We went for picnics, found a beautiful little French village just outside Dieppe called Villes Les Roses. It was stunning, with a river running all around it that led past old washer women’s houses and down to the sea. It was peaceful and one of those places that just filled you with a feeling of tranquility and calm.

I remember watching Danny as he walked around the church, and the town: he looked so on edge. I was relaxed, enjoying the atmosphere but Danny, although he was trying to relax, just looked so agitated. I thought to myself ‘Is this how I want him to feel?’ I knew it wasn’t.

As we drove back to out little flat that evening Michael Buble’s  ‘Lost’ was playing in the car and the line ‘that you were crying’ played. It was pitch black but I was crying and I knew that Danny was too. The whole song summed up how we felt.

There were two key things during this time that made me start to change toward Danny, that made me realise that I couldn’t keep punishing him, that I did not want to hurt him anymore, because I could see that I was starting to make him ill:

The first was incident was when I was in the bathroom of our rented flat one morning. Danny was having a cigarette and looking out of the open window. I heard the seagulls cry out and suddenly realised that every time they cried out Danny also cried out mimicking the seagulls cry! Then a moped went past, with its distinctive high pitched sound; and Danny made the sound of the moped! I stood in the bathroom as he imitated every sound he heard and I knew that he didn’t even know that he was doing it. When I came out of the bathroom I made a joke of it, because I did not want to freak him out,  and said that he sounded as if he had ‘Tourettes’. He looked at me as if he did not know what I was talking about, and I realised that he really didn’t. I told him that he had been imitating every sound he heard; and whilst we both laughed I then realised that he had been doing this for some time. In the next few months I would watch out for it and bring it to his attention (he imitated the sound of a loader in a well known hardware store once – going beep beep beep until I poked him!) to help him get it back under control.

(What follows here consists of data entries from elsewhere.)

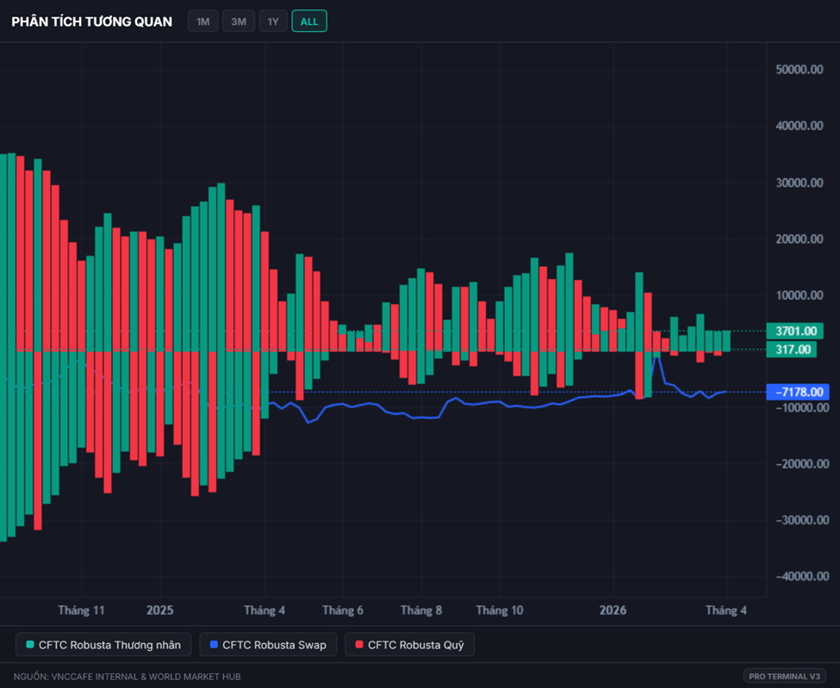Click the 317.00 green price label
840x688 pixels.
tap(793, 350)
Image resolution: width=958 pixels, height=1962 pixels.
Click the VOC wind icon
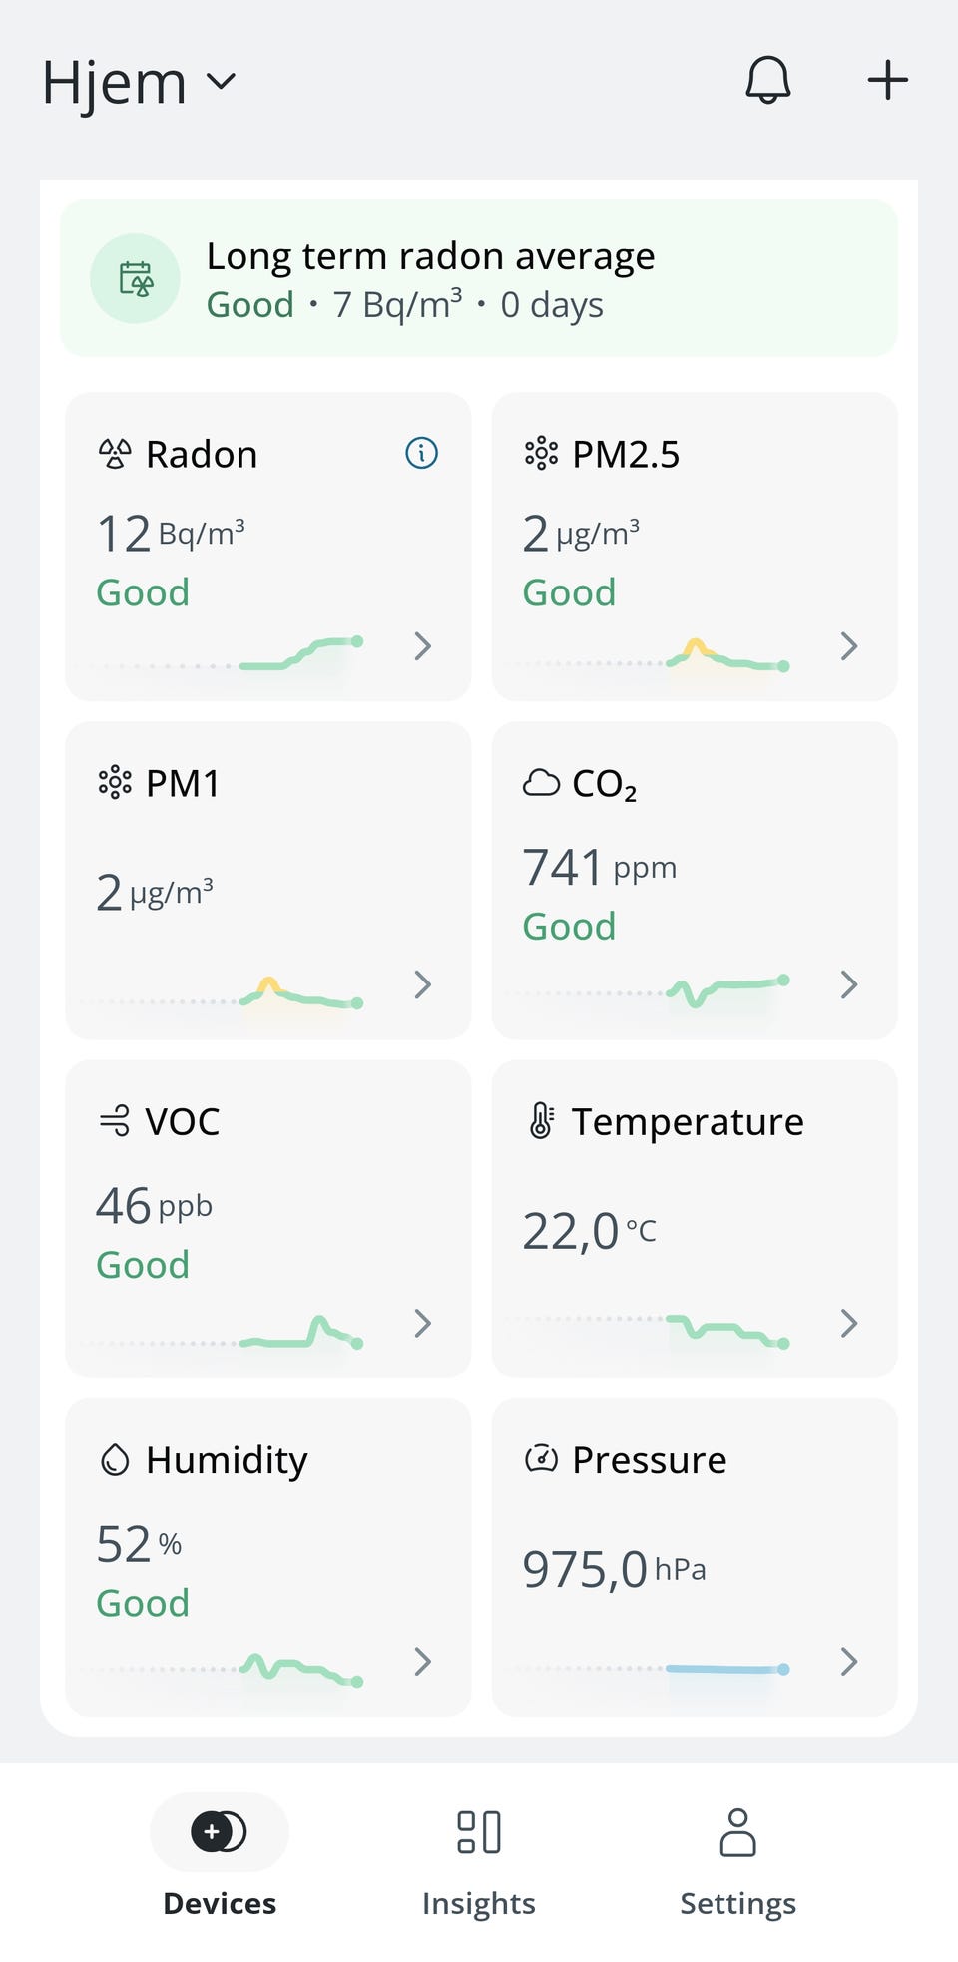pyautogui.click(x=115, y=1121)
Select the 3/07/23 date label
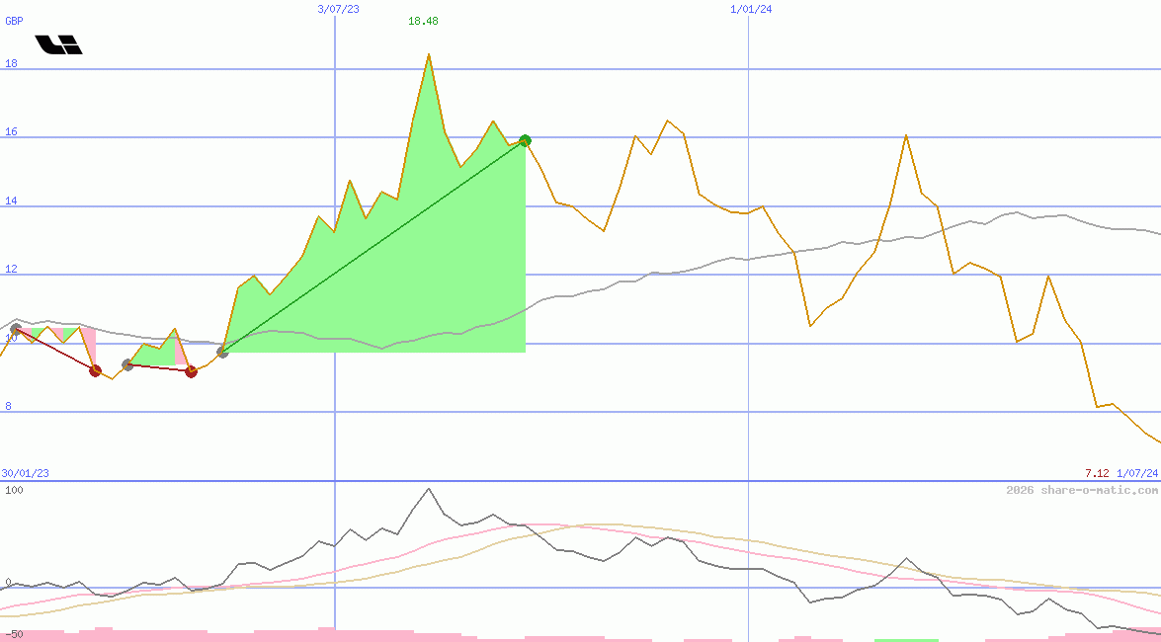Viewport: 1161px width, 642px height. pyautogui.click(x=338, y=9)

What this made me realise was the toll this was actually taking on Danny’s mental health; he was living in a state of high alert every day; and it was this type of thing that had contributed to the affair in the first place. If I really wanted us to work then I realised at that point that I had to help Danny come back down from permanently running on adrenalin.

The other instance that stood out for me was our expedition to the large swimming pool situated right on the beach in Dieppe. It was an indoor pool with a heated outside lido, and jacuzzi’s. We decided to visit it but when we got there Danny was told that he could not wear his Bermuda shorts: it is the law in France that you cannot wear baggy swimming shorts in their communal pools, you have to wear speedos! Oh my! That was a major thing for my husband who thought that he was too fat, too unattractive to be with me. The demon in his head told him that everyone was going to laugh at him and wonder what the hell he was doing with me – or what the hell I was doing with him!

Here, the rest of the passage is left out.